Al lado de esta burguesía, aparecía en Francia, aunque tímidamente, una
burguesía industrial, que no tendría relevancia suficiente dada la carencia de
innovaciones en este sector. Aún por debajo de ellos, se encontraban los medianos y
pequeños funcionarios de justicia y de finanzas, fiscales, abogados, escribanos, que
servían con docilidad al régimen político y que se resistían a los cambios. Por el
contrario quienes mayor consideración acumulaban eran los profesionales liberales, que
componían lo que puede denominarse la “burguesía de la inteligencia y del talento”:
profesores, escritores, médicos y artistas en general.

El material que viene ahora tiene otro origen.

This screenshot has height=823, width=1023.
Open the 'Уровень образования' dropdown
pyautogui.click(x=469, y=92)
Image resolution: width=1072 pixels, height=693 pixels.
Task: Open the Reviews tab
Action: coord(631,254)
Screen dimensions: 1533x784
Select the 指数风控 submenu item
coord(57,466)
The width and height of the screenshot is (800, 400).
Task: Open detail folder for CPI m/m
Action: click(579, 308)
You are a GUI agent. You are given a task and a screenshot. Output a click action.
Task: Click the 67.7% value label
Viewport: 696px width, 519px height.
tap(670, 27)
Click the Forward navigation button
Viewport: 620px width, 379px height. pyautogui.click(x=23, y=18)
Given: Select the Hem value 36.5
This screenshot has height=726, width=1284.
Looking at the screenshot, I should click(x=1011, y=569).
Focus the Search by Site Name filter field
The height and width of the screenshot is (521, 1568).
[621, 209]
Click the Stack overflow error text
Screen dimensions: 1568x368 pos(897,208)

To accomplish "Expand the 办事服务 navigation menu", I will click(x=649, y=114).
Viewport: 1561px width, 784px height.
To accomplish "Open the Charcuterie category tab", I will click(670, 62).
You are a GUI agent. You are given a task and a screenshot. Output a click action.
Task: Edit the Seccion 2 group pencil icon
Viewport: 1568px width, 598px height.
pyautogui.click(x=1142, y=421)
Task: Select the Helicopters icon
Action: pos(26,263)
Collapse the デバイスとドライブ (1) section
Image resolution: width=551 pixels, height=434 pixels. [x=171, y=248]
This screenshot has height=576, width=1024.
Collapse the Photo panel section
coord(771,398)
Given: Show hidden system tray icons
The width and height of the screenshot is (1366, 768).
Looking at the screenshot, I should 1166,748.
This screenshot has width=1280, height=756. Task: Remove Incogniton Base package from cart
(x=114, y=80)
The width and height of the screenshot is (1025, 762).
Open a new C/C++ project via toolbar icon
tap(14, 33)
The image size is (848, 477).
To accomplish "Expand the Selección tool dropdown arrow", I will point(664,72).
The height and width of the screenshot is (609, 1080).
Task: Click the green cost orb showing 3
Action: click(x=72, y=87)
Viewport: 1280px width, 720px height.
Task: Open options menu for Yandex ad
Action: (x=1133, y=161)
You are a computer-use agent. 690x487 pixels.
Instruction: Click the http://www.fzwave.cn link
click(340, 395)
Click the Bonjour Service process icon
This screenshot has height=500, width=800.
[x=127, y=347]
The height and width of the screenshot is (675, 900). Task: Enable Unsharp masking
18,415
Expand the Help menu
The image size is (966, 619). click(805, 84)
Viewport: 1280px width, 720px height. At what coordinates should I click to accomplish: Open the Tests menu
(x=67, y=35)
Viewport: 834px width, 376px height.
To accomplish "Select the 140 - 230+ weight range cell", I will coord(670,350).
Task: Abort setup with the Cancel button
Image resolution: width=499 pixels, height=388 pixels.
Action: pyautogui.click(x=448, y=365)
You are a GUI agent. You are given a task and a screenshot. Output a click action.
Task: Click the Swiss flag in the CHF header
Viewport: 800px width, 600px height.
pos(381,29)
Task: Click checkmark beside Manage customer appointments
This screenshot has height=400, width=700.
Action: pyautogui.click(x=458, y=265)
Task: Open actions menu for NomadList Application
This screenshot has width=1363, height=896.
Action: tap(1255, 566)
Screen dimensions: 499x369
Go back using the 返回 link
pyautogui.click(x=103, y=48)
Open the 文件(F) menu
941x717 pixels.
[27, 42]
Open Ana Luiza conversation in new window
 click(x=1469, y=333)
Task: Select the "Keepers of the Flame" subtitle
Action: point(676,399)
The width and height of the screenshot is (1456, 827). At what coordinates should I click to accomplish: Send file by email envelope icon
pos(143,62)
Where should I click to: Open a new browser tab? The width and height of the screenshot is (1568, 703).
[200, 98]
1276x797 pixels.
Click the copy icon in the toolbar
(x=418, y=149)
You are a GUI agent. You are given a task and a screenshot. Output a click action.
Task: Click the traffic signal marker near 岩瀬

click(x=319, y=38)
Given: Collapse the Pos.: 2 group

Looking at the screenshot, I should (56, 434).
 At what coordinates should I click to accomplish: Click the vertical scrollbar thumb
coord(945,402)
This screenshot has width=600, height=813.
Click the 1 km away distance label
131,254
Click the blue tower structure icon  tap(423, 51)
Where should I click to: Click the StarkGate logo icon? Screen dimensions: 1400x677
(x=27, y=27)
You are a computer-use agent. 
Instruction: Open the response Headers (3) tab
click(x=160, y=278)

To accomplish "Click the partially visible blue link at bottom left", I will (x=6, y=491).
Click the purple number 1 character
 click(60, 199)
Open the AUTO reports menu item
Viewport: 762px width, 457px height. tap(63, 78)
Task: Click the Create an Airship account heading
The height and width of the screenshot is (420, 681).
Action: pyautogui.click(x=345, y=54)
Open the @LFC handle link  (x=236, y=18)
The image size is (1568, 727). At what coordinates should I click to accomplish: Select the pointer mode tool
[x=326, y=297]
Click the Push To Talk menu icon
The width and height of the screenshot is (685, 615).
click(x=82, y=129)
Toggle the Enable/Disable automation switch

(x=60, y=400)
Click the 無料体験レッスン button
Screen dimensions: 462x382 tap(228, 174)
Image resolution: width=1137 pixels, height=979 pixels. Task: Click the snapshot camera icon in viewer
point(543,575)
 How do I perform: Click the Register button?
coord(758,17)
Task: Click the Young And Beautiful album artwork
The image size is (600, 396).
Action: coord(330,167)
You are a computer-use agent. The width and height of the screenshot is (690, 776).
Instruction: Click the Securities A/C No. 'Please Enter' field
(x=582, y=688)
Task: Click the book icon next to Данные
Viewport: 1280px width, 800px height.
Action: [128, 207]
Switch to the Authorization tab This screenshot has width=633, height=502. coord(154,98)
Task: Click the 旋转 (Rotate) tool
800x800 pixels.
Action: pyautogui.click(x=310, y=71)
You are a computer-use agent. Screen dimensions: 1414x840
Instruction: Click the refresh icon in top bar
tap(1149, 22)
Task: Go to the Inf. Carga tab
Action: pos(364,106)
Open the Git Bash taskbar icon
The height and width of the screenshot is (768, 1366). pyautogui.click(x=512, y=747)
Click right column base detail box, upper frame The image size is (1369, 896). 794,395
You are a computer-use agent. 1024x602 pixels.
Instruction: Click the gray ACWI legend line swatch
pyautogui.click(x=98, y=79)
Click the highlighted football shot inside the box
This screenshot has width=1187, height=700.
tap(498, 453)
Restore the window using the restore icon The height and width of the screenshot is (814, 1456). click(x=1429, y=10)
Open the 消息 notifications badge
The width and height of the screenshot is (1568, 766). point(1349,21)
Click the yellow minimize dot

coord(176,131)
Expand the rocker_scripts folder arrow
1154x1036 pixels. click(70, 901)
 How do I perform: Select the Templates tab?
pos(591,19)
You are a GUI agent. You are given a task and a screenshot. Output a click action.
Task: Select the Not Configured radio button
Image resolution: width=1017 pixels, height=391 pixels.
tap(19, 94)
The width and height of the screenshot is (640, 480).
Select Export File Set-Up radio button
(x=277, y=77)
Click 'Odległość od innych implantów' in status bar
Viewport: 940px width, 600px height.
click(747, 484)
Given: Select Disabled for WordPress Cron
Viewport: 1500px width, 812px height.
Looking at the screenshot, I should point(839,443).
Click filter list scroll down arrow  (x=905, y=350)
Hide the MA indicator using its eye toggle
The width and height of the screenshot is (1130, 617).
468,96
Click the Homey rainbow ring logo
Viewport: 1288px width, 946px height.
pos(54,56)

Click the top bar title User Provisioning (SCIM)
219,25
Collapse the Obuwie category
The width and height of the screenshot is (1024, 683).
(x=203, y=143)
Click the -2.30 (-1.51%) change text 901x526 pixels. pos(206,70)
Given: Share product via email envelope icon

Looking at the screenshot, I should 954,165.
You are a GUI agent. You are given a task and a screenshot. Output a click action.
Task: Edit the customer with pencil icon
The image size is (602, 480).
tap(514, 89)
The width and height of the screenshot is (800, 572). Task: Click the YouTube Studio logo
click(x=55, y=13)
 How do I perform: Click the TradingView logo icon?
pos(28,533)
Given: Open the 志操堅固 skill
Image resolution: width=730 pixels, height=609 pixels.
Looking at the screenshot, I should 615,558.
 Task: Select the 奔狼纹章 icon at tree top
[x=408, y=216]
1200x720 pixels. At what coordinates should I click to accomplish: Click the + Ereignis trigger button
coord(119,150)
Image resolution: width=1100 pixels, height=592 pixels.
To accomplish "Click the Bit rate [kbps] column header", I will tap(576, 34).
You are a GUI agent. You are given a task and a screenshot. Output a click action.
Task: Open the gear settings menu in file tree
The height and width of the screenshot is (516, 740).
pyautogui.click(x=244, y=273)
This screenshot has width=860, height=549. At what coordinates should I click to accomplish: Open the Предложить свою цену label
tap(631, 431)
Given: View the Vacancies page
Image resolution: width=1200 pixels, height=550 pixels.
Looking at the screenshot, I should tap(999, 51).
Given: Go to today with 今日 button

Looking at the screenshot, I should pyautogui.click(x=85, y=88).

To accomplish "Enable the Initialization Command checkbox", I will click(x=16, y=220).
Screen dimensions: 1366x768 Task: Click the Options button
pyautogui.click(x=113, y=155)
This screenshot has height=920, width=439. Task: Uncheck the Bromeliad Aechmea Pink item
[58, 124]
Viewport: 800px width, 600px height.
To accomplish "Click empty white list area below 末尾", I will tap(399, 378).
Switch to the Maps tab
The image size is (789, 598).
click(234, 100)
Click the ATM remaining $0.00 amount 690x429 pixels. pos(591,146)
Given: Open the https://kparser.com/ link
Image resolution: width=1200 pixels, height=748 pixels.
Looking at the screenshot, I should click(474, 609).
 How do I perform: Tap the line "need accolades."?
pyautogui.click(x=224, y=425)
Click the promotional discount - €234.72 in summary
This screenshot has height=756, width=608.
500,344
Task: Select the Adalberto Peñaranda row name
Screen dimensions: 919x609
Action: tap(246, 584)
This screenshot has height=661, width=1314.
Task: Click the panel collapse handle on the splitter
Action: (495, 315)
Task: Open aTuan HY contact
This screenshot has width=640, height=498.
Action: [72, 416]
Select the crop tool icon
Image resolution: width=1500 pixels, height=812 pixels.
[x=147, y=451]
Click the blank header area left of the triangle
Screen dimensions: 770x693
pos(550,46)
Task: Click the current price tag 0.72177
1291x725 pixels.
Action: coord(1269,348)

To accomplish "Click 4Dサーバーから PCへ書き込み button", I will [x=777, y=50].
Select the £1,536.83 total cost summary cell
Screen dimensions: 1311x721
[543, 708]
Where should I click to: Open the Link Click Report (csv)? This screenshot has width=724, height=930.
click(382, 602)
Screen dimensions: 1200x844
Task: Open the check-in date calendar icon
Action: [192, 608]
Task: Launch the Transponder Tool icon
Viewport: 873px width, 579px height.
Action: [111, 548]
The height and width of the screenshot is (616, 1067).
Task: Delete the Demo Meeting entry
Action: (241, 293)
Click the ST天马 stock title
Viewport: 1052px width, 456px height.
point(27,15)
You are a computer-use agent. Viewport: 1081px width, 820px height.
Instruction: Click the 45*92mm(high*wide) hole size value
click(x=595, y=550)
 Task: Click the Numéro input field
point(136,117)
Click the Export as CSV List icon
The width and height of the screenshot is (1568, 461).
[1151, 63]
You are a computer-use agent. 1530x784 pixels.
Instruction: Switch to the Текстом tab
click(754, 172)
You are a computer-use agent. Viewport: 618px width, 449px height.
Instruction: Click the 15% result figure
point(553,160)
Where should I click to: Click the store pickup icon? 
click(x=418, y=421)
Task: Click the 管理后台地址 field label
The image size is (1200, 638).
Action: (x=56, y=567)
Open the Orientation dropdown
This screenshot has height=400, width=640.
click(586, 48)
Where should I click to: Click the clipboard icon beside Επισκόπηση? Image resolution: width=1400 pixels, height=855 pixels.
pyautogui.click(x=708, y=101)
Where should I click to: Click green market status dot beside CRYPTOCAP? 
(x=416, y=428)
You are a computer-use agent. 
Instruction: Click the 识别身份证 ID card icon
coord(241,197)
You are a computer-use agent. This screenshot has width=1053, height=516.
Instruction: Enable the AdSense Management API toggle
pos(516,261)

Esta burguesía, así clasificada, fue tomando conciencia de su importancia a
medida que avanzaba el siglo y, sobre todo, cuando tomó como referencia sus
relaciones con el grupo nobiliario: ante el desprecio y la actitud arrogante de los nobles,
los burgueses adoptaron una doble reacción. En primer lugar, mantuvieron el criterio de
que la introducción en el interior del propio estamento nobiliario terminaría por alterar
su espíritu, sus ideales, sus valores, sus modos de vida. A este proceso de
ennoblecimiento podría aplicársele el término de traición. Pero, en la segunda mitad del
siglo XVIII, el fenómeno no constituía más que el asalto al poder realizado por la
burguesía.
Por otro lado, la burguesía francesa más próxima al poder, la que formaba los
cuadros superiores de la burocracia político-administrativa, la única clase realmente
ilustrada e instruida del país, principal acreedora política del Estado, terminó pensando
en la necesidad de modificar la relaciones sociales para que los primeros peldaños de la
jerarquía social no fuesen a parar a manos de quienes sólo presentaban como requisito al
nacimiento. La fórmula alternativa que ofrecía esta burguesía consistía en que
únicamente se valorara como mérito el esfuerzo personal, la inteligencia, el trabajo. Esta
iniciativa se vio coronada por el éxito no sólo en Francia, sino también en España, y
además con el beneplácito del propio Estado. Éste se encargaría de redistribuir el poder
de tal manera que la burguesía llegaría a participar en tareas de gobierno y en la
administración de las finanzas públicas. Controlaría, por siguiente, las más importantes
esferas del poder político.
En Gran Bretaña, la nueva clase dominante y dirigente no estaría constituida
sólo por los grandes comerciantes enriquecidos con la explotación de las colonias, sino
que participarían del poder social, económico y político junto con los banqueros, los
financieros y, muy especialmente, los nuevos ricos formados por la Revolución
Industrial: la burguesía industrial. A diferencia de Francia, todo la burguesía británica
encontró por distintas vías con la aristocracia y participó de sus modos de vida, al
mismo tiempo que aquélla asimiló a los advenedizos.
En el resto de Europa –tanto la Central, la Oriental o la Mediterránea-, la
burguesía era minoritaria, de influencia socio-política mediocre, de implantación y
consolidación económica muy frágil, a merced de las coyunturas, muy sensible a los
imprevistos económicos. Por otra parte, esta burguesía, que se dedicaba generalmente a
los negocio mercantiles y al arrendamiento de impuestos, vivían a la sombra del poder,
sin espíritu de iniciativa y riesgo; y todavía estaba más pendiente de acceder a la
nobleza mediante la compra de títulos o el casamiento –para conseguir privilegios y
vivir de rentas-, que de modificar y dinamizar la realidad económica en su favor.